А между тем накапливаемый с годами опыт приносил свои плоды. Мастерство росло. В светлые промежутки к Шуману возвращалась прежняя работоспособность. Оратория, симфония, даже опера занимали его тогда, и он писал их. Но из всех попыток только музыку к «Манфреду» Байрона, вернее, только увертюру он считал законченной; ею можно было гордиться. В остальном, придирчивый, беспощадный к себе, он сознавал свое несовершенство. «Паломничество Розы» растянуто. Опера «Геновева», прекрасная по музыке (он знал это), не годится для сцены, и нет сил перекраивать либретто. Музыка к «Фаусту» могла бы удовлетворить его, если бы не отдельные расплывчатые, скучные страницы. А те, в которых он уверен, теряются среди других, напряженных, трудных для восприятия.
Он сознавал одновременно и возросшую с годами силу, и собственное наступающее бессилие. Его критическая зоркость только причиняла ему страдания.
Покинув Лейпциг в сорок девятом году, он поселился в Дрездене — как раз накануне восстания. Там он виделся с Вагнером. Странная это была встреча. Горячий, порывистый, полный жизни Вагнер весь вечер говорил один. А потом возмущался:
— Вы мне столько наговорили о Шумане, хвалили его юмор, называли его прогрессивным художником, а он!.. Революционные события для него не существуют. Молчит и молчит!.
Вагнер не догадывался о состоянии Шумана: он был слишком занят собой. Из писем Клары мне стало известно, что Роберт сочинял и в Дрездене. Но часто рвал написанное, жаловался, что его музыка принимает какие-то причудливые очертания независимо от его намерений.
Но даже в то тяжелое время он не ушел в себя, не замкнулся. Напрасно Вагнер обвинял его в политическом равнодушии. Как только сознание Шумана прояснилось, он написал четыре марша, которые сам назвал «республиканскими». И они заслужили это название.

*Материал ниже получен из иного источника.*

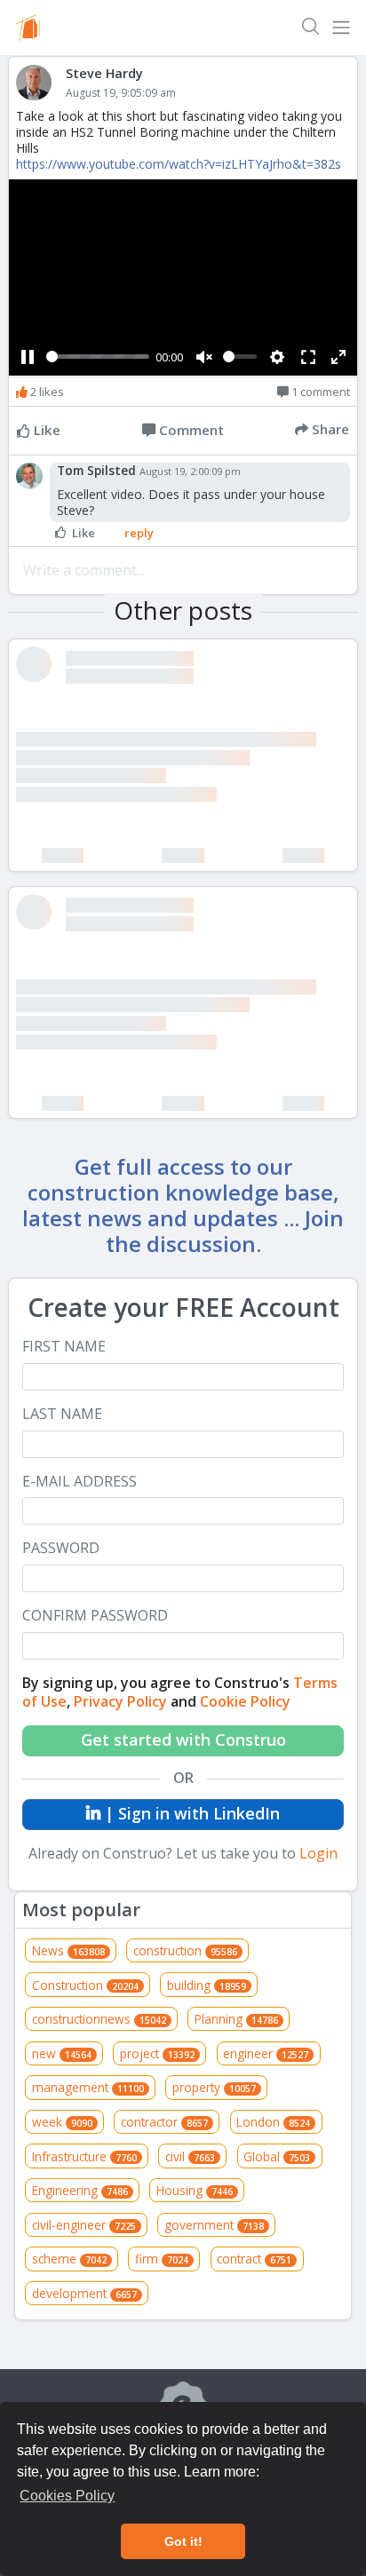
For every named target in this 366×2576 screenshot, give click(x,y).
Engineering (80, 2190)
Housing (194, 2190)
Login (318, 1853)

С тех пор как Шуман уехал из Лейпцига, я видел его только урывками. Он не задерживался подолгу на одном месте. Из Дрездена выехал в Дюссельдорф, но и там чувствовал беспокойство и уже подумывал о четвертом городе.
Он продолжал сочинять, но без прежней легкости. Великолепная техника еще поддерживала его, воображение ослабевало.
Я навестил его в Дюссельдорфе в пятьдесят втором году и был поражен происшедшей в нем переменой. Передо мной стоял человек с неподвижным лицом и большими тусклыми глазами. Поздоровавшись со мной, он тут же снова скрылся и явился не скоро, держа в руках тетрадку.
— Что это у тебя?
— Тут все записано, — сказал он. — Все, о чем мы будем говорить с тобой.
В это время к нам вошла Клара, и он отложил тетрадку.
Клара очень похудела, но казалась спокойной. Мы обменялись немногими словами. Пристально посмотрев на меня, она сказала:
— Я думаю, вам будет приятно заняться музыкой.
Я понял значение ее взгляда. Говорить Роберту трудно. Музыка должна вернуть ему равновесие.
Он играл не самое последнее — «Лесные» и «Детские» сцены[48].
Пьесы для детей он начал писать давно, сначала для своих собственных. Теперь их играют дети всех стран. Должно быть, оттого, что он был дружен с детьми, ему удалось выразить мир ребенка, столь непохожий на мир взрослого.
«Лесные сцены» очаровали меня. Они напомнили мне детство и прогулки в таинственном лесу, где на каждом повороте ожидали чудеса.
Одна только пьеса в этом сборнике показалась мне зловеще-причудливой, нарушающей весь его строй. Во время прогулки ранней осенью путники натыкаются в лесу на «Гиблое место» — так называется пьеса. Там вокруг болота среди вечного мрака и сырости растут красивые, но странные белые цветы.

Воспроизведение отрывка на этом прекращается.